Black sheep posters return before deportation vote

The posters show white sheep kicking black sheep off the Swiss flag.

They were widely condemned as racist when the Swiss People's Party launched them three years ago. Now, as the nationalist party's demand to automatically deport foreigners convicted of serious crimes goes before a Sunday referendum, the posters have been cropping up again in stations and squares.

Polls show the message is getting through.

A survey published last week by polling group gfs.bern showed 54 percent of voters approved the measure, which also proposes to kick out foreigners found guilty of benefit fraud. In the poll of 771 voters conducted Nov. 8-13, 43 percent opposed the plan and 3 percent were undecided.

Under Switzerland's unique political system, any group wanting to change the law can collect 100,000 signatures to force a referendum.
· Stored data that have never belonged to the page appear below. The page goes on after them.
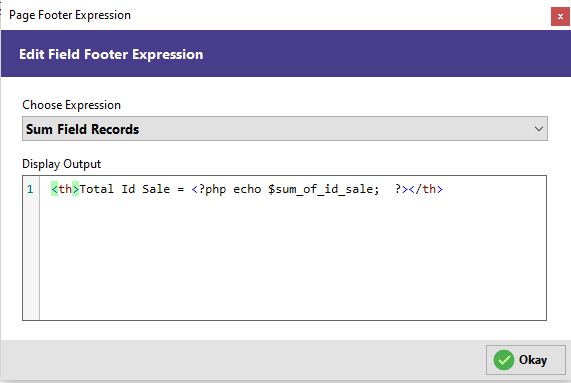Click the Edit Field Footer Expression header
Screen dimensions: 571x383
[111, 55]
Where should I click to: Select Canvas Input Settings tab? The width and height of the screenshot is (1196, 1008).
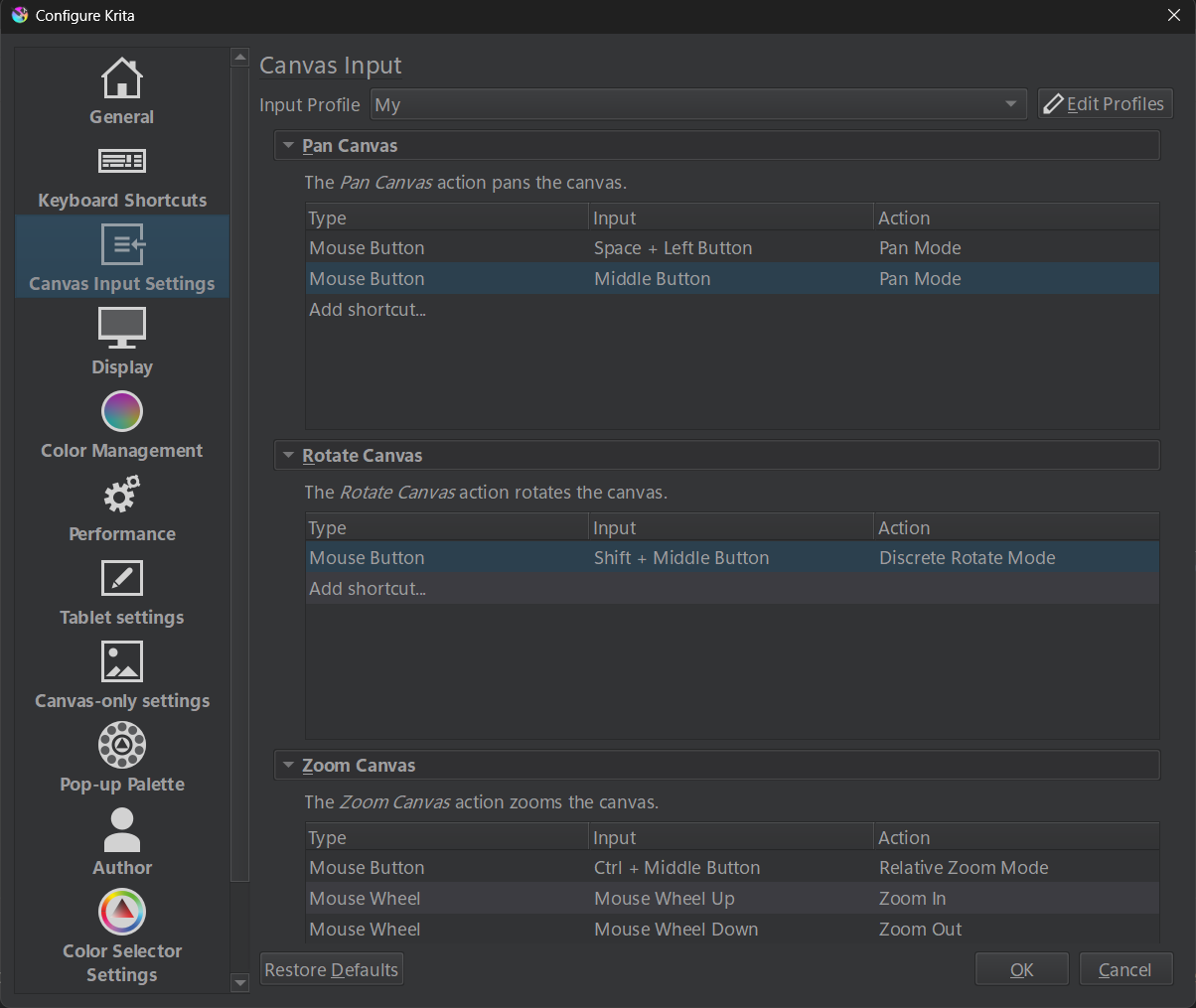pos(122,256)
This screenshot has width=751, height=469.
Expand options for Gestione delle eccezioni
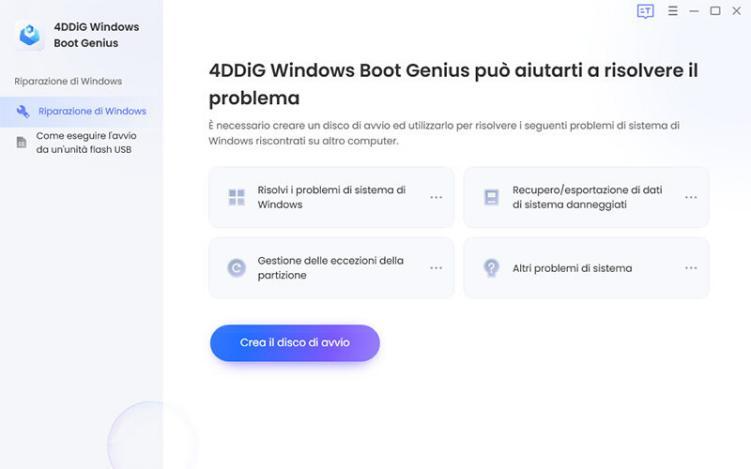[x=436, y=268]
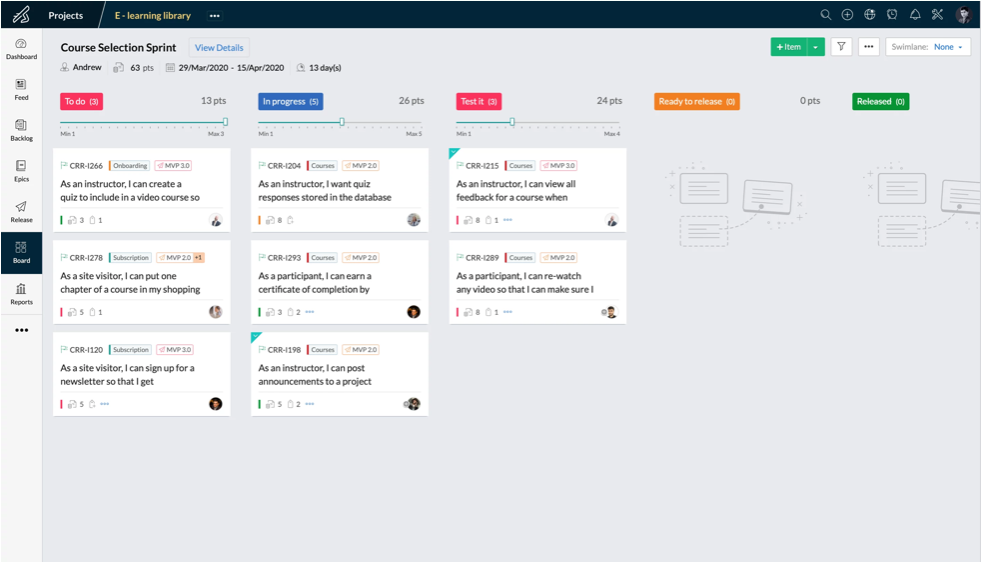This screenshot has width=981, height=564.
Task: Open the ellipsis menu next to E - learning library
Action: tap(214, 15)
Last year the country drew international condemnation after voters defied a government recommendation and approved a law to ban the construction of minarets.

Critics of the deportation proposal include legal experts, who say the law could clash with international treaties that Switzerland has signed up to.

"For the same crime some people will suffer one punishment, other people suffer two punishments," said Marcelo Kohen, a professor of international law at the Graduate Institute in Geneva.

Kohen said foreigners who have lived all their life in Switzerland, married Swiss citizens and had children, would be unusually hard hit by expulsion. Likewise, under international law refugees cannot be sent back to their country of origin if they face persecution there.

"You have to analyze the concrete situation, and this is the main problem with the initiative," Kohen told The Associated Press in a telephone interview Wednesday. Other countries that have deportation laws allow judges to exercise discretion in deportation cases.

The federal government has put forward an alternative proposal that would require each deportation case to be individually examined by a judge. Voters will be able to choose between the two or reject both.

Georg Kreis, the president of the Federal Commission against Racism, said automatic expulsion, if approved, would lead to discrimination, but denied that the campaign indicated there was greater xenophobia in Switzerland than in neighboring countries.

"Direct democracy makes prejudice against minorities more visible," he told the AP by e-mail.

The black sheep posters were heavily criticized by anti-racism campaigners when they first appeared in 2007, for their not-so-subtle depiction of blacks as criminals. The U.N.'s racism expert at the time, Doudou Diene, noted that previous poster campaigns by the party had drawn on similarly stereotypical images to paint foreigners as felons and benefit cheats.

A senior People's Party official denied the black sheep posters were racist.

"In all four languages spoken in Switzerland, everybody understands when you're talking about black sheep you're talking about people who don't stick to the rules," Silvia Baer, who is deputy general secretary of the party, told the AP. "It's a figure of speech, so there is no problem with the posters."

Alexander Segert, head of the Swiss advertising agency that devised the campaign, said it was one of his company's most successful ever.

"It works incredibly well because everybody who sees it immediately understands it," said Segert. "It's not about skin color."

The company also produced a poster showing a swarthy-looking suspect from the Balkans with the words: "Ivan S., rapist."